*** Opening of Source information ***

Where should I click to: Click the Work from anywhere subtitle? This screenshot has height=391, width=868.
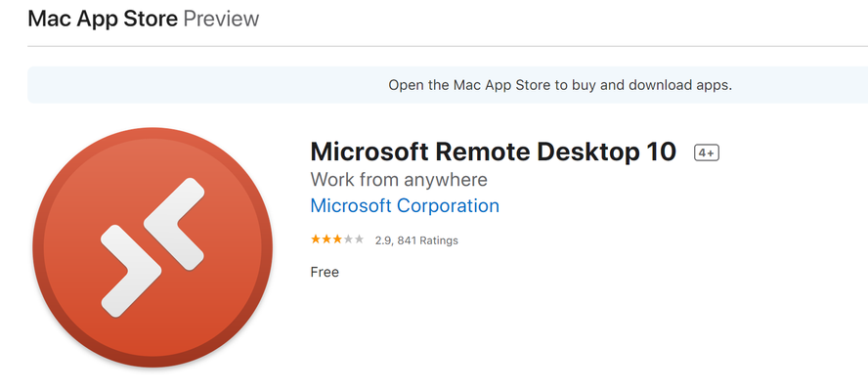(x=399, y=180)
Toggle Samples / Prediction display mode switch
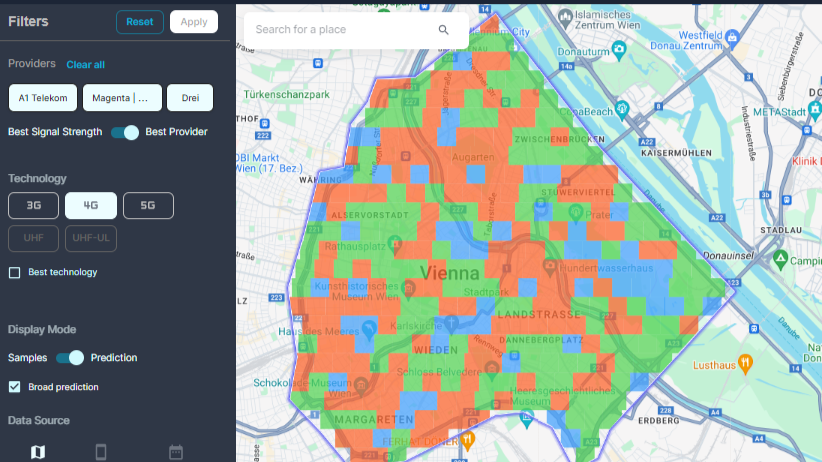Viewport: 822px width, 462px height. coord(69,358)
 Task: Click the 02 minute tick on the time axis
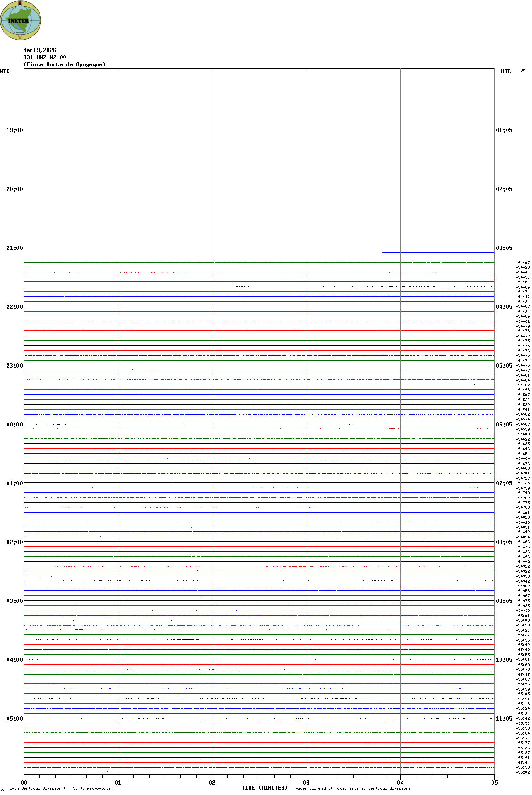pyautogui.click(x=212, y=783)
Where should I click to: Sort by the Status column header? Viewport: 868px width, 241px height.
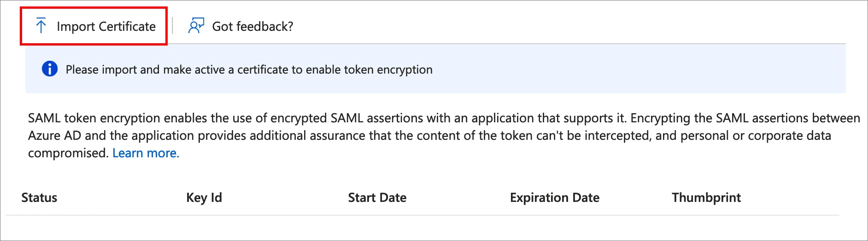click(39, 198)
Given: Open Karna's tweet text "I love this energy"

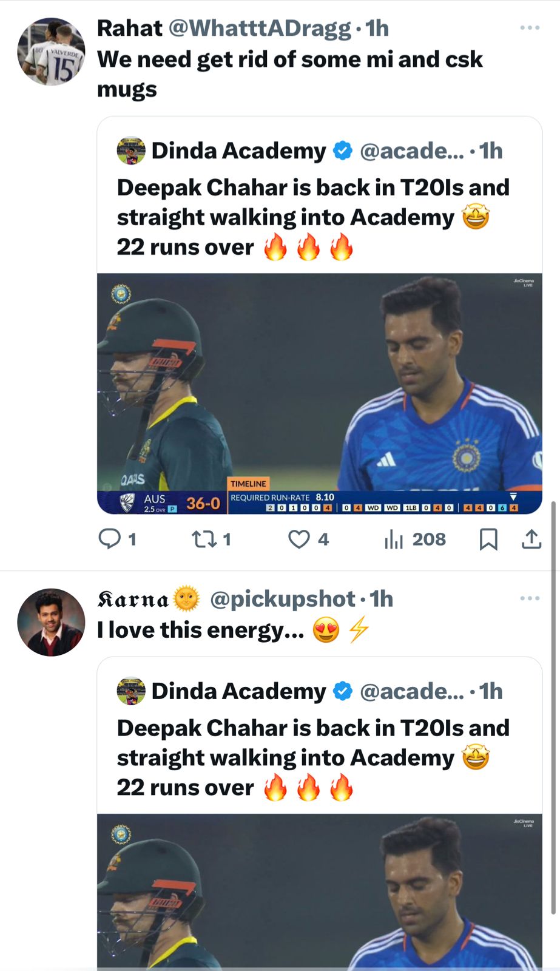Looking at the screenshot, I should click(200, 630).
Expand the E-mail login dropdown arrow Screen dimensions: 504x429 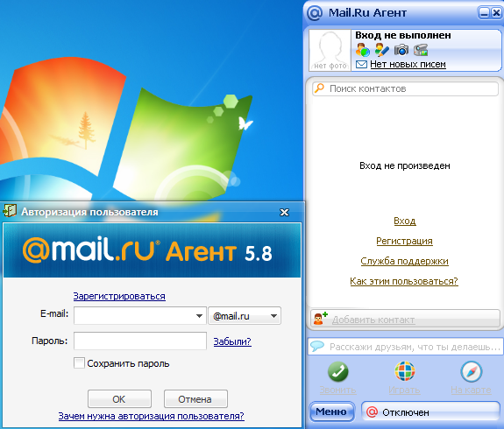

*** Close of Source information ***
*** Opening of Source information ***

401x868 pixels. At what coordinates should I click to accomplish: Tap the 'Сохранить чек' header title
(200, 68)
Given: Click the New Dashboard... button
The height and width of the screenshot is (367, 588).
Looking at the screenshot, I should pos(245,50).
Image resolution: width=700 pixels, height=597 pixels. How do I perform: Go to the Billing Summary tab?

*** Close of Source information ***

What the task asks ▸ The expected output is the lines above from the one containing "Where should I click to: Sort" to the one containing "Expand the E-mail", both ends included, reproduced exactly with every picture left out.

Reply ▸
Where should I click to: Sort by the Status column header? Viewport: 868px width, 241px height.
click(39, 198)
Given: Open Karna's tweet text "I love this energy"

Looking at the screenshot, I should click(200, 630).
Expand the E-mail login dropdown arrow Screen dimensions: 504x429 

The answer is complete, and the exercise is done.